**Objective**
Write out all the items below again, switching "Plan du site" to "Sitemap" and keeping everything else unchanged.

......

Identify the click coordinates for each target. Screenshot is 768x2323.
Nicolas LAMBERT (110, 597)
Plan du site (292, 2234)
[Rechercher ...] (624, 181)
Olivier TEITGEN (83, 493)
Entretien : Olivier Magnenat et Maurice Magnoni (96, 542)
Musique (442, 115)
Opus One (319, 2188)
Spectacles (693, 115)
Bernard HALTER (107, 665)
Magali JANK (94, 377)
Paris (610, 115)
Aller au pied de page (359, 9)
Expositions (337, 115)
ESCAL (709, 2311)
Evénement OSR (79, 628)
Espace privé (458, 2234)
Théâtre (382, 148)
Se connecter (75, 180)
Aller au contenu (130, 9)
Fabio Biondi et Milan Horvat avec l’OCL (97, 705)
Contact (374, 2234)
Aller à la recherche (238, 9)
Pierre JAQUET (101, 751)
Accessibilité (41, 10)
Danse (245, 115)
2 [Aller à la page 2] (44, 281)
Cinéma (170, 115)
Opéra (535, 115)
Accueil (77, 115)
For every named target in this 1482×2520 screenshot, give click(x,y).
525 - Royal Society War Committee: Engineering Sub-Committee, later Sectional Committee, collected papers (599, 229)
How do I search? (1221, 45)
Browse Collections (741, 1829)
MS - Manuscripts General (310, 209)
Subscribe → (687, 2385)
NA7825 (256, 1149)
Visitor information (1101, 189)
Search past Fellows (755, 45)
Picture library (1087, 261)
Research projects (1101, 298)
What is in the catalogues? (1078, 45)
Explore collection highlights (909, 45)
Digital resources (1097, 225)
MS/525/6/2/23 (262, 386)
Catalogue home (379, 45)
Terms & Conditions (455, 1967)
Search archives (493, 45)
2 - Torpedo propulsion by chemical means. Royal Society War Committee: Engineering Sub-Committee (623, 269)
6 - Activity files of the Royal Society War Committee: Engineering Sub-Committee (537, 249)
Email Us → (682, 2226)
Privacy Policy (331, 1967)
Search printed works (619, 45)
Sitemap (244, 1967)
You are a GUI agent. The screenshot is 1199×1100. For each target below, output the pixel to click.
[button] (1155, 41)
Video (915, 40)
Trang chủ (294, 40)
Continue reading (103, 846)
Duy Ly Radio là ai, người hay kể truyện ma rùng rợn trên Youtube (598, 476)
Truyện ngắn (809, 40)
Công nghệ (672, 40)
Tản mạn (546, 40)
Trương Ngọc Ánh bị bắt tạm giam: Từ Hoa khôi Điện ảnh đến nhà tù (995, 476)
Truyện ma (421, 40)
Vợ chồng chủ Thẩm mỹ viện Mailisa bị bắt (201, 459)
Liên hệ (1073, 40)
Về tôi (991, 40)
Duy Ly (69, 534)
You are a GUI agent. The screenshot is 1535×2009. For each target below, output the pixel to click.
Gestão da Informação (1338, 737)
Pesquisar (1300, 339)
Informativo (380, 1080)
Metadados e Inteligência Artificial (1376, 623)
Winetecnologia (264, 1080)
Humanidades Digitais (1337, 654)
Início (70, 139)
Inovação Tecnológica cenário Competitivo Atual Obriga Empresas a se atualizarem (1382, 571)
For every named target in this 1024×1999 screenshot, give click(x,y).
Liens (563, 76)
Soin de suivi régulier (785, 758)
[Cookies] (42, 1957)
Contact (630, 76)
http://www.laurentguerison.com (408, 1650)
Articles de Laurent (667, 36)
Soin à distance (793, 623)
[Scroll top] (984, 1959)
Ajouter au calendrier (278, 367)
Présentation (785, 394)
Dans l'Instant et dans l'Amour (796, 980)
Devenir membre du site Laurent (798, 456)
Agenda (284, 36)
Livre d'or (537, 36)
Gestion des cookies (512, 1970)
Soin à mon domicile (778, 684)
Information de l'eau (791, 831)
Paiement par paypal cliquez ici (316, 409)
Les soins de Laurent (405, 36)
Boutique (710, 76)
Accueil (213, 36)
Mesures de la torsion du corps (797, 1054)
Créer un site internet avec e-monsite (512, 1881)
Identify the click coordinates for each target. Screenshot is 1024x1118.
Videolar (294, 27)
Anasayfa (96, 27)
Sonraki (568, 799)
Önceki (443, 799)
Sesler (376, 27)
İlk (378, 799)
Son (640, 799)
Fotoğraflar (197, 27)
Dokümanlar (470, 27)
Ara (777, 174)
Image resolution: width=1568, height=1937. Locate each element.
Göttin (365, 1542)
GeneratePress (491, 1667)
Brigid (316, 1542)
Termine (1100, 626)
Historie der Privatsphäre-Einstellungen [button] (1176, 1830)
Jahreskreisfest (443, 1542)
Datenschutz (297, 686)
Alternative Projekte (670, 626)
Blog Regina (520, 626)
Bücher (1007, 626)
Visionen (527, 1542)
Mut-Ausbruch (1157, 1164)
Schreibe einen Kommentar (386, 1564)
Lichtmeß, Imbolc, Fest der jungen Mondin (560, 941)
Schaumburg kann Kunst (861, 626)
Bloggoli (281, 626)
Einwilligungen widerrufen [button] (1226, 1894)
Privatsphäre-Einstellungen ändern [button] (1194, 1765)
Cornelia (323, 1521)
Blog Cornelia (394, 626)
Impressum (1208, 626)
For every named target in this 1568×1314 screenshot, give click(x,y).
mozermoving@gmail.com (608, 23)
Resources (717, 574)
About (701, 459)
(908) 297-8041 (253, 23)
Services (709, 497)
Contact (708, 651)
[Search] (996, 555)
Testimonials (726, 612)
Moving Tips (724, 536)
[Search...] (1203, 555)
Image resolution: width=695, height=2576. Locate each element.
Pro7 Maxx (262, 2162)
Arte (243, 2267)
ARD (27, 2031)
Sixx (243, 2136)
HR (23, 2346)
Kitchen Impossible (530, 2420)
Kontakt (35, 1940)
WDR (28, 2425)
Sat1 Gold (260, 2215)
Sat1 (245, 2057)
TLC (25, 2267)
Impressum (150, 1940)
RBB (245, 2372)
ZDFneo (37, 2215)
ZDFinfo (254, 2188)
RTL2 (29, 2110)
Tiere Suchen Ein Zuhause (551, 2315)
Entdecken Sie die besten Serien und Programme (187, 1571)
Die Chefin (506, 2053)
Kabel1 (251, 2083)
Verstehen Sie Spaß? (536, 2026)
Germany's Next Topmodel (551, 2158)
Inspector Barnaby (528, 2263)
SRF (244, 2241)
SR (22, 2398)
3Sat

......

**Solution to the problem**
Identify the click coordinates for each target. Screenshot is 768x2323.
Nicolas LAMBERT (110, 597)
Sitemap (292, 2234)
[Rechercher ...] (624, 181)
Olivier TEITGEN (83, 493)
Entretien : Olivier Magnenat et Maurice Magnoni (96, 542)
Musique (442, 115)
Opus One (319, 2188)
Spectacles (693, 115)
Bernard HALTER (107, 665)
Magali JANK (94, 377)
Paris (610, 115)
Aller au pied de page (359, 9)
Expositions (337, 115)
ESCAL (709, 2311)
Evénement OSR (79, 628)
Espace privé (458, 2234)
Théâtre (382, 148)
Se connecter (75, 180)
Aller au contenu (130, 9)
Fabio Biondi et Milan Horvat avec l’OCL (97, 705)
Contact (374, 2234)
Aller à la recherche (238, 9)
Pierre JAQUET (101, 751)
Accessibilité (41, 10)
Danse (245, 115)
2 [Aller à la page 2] (44, 281)
Cinéma (170, 115)
Opéra (535, 115)
Accueil (77, 115)
For every named target in this 1482×2520 screenshot, give click(x,y).
525 - Royal Society War Committee: Engineering Sub-Committee, later Sectional Committee, collected papers (599, 229)
How do I search? (1221, 45)
Browse Collections (741, 1829)
MS - Manuscripts General (310, 209)
Subscribe → (687, 2385)
NA7825 (256, 1149)
Visitor information (1101, 189)
Search past Fellows (755, 45)
Picture library (1087, 261)
Research projects (1101, 298)
What is in the catalogues? (1078, 45)
Explore collection highlights (909, 45)
Digital resources (1097, 225)
MS/525/6/2/23 (262, 386)
Catalogue home (379, 45)
Terms & Conditions (455, 1967)
Search archives (493, 45)
2 - Torpedo propulsion by chemical means. Royal Society War Committee: Engineering Sub-Committee (623, 269)
6 - Activity files of the Royal Society War Committee: Engineering Sub-Committee (537, 249)
Email Us → (682, 2226)
Privacy Policy (331, 1967)
Search printed works (619, 45)
Sitemap (244, 1967)
You are a GUI agent. The screenshot is 1199×1100. For each target below, output the pixel to click.
[button] (1155, 41)
Video (915, 40)
Trang chủ (294, 40)
Continue reading (103, 846)
Duy Ly Radio là ai, người hay kể truyện ma rùng rợn trên Youtube (598, 476)
Truyện ngắn (809, 40)
Công nghệ (672, 40)
Tản mạn (546, 40)
Trương Ngọc Ánh bị bắt tạm giam: Từ Hoa khôi Điện ảnh đến nhà tù (995, 476)
Truyện ma (421, 40)
Vợ chồng chủ Thẩm mỹ viện Mailisa bị bắt (201, 459)
Liên hệ (1073, 40)
Về tôi (991, 40)
Duy Ly (69, 534)
You are a GUI agent. The screenshot is 1535×2009. For each target below, output the pixel to click.
Gestão da Informação (1338, 737)
Pesquisar (1300, 339)
Informativo (380, 1080)
Metadados e Inteligência Artificial (1376, 623)
Winetecnologia (264, 1080)
Humanidades Digitais (1337, 654)
Início (70, 139)
Inovação Tecnológica cenário Competitivo Atual Obriga Empresas a se atualizarem (1382, 571)
For every named target in this 1024×1999 screenshot, give click(x,y).
Liens (563, 76)
Soin de suivi régulier (785, 758)
[Cookies] (42, 1957)
Contact (630, 76)
http://www.laurentguerison.com (408, 1650)
Articles de Laurent (667, 36)
Soin à distance (793, 623)
[Scroll top] (984, 1959)
Ajouter au calendrier (278, 367)
Présentation (785, 394)
Dans l'Instant et dans l'Amour (796, 980)
Devenir membre du site Laurent (798, 456)
Agenda (284, 36)
Livre d'or (537, 36)
Gestion des cookies (512, 1970)
Soin à mon domicile (778, 684)
Information de l'eau (791, 831)
Paiement par paypal cliquez ici (316, 409)
Les soins de Laurent (405, 36)
Boutique (710, 76)
Accueil (213, 36)
Mesures de la torsion du corps (797, 1054)
Créer un site internet avec e-monsite (512, 1881)
Identify the click coordinates for each target. Screenshot is 1024x1118.
Videolar (294, 27)
Anasayfa (96, 27)
Sonraki (568, 799)
Önceki (443, 799)
Sesler (376, 27)
İlk (378, 799)
Son (640, 799)
Fotoğraflar (197, 27)
Dokümanlar (470, 27)
Ara (777, 174)
Image resolution: width=1568, height=1937. Locate each element.
Göttin (365, 1542)
GeneratePress (491, 1667)
Brigid (316, 1542)
Termine (1100, 626)
Historie der Privatsphäre-Einstellungen [button] (1176, 1830)
Jahreskreisfest (443, 1542)
Datenschutz (297, 686)
Alternative Projekte (670, 626)
Blog Regina (520, 626)
Bücher (1007, 626)
Visionen (527, 1542)
Mut-Ausbruch (1157, 1164)
Schreibe einen Kommentar (386, 1564)
Lichtmeß, Imbolc, Fest der jungen Mondin (560, 941)
Schaumburg kann Kunst (861, 626)
Bloggoli (281, 626)
Einwilligungen widerrufen [button] (1226, 1894)
Privatsphäre-Einstellungen ändern [button] (1194, 1765)
Cornelia (323, 1521)
Blog Cornelia (394, 626)
Impressum (1208, 626)
For every named target in this 1568×1314 screenshot, give click(x,y).
mozermoving@gmail.com (608, 23)
Resources (717, 574)
About (701, 459)
(908) 297-8041 (253, 23)
Services (709, 497)
Contact (708, 651)
[Search] (996, 555)
Testimonials (726, 612)
Moving Tips (724, 536)
[Search...] (1203, 555)
Image resolution: width=695, height=2576. Locate each element.
Pro7 Maxx (262, 2162)
Arte (243, 2267)
ARD (27, 2031)
Sixx (243, 2136)
HR (23, 2346)
Kitchen Impossible (530, 2420)
Kontakt (35, 1940)
WDR (28, 2425)
Sat1 Gold (260, 2215)
Sat1 (245, 2057)
TLC (25, 2267)
Impressum (150, 1940)
RBB (245, 2372)
ZDFneo (37, 2215)
ZDFinfo (254, 2188)
RTL2 (29, 2110)
Tiere Suchen Ein Zuhause (551, 2315)
Entdecken Sie die besten Serien und Programme (187, 1571)
Die Chefin (506, 2053)
Kabel1 (251, 2083)
Verstehen Sie Spaß? (536, 2026)
Germany's Next Topmodel (551, 2158)
Inspector Barnaby (528, 2263)
SRF (244, 2241)
SR (22, 2398)
3Sat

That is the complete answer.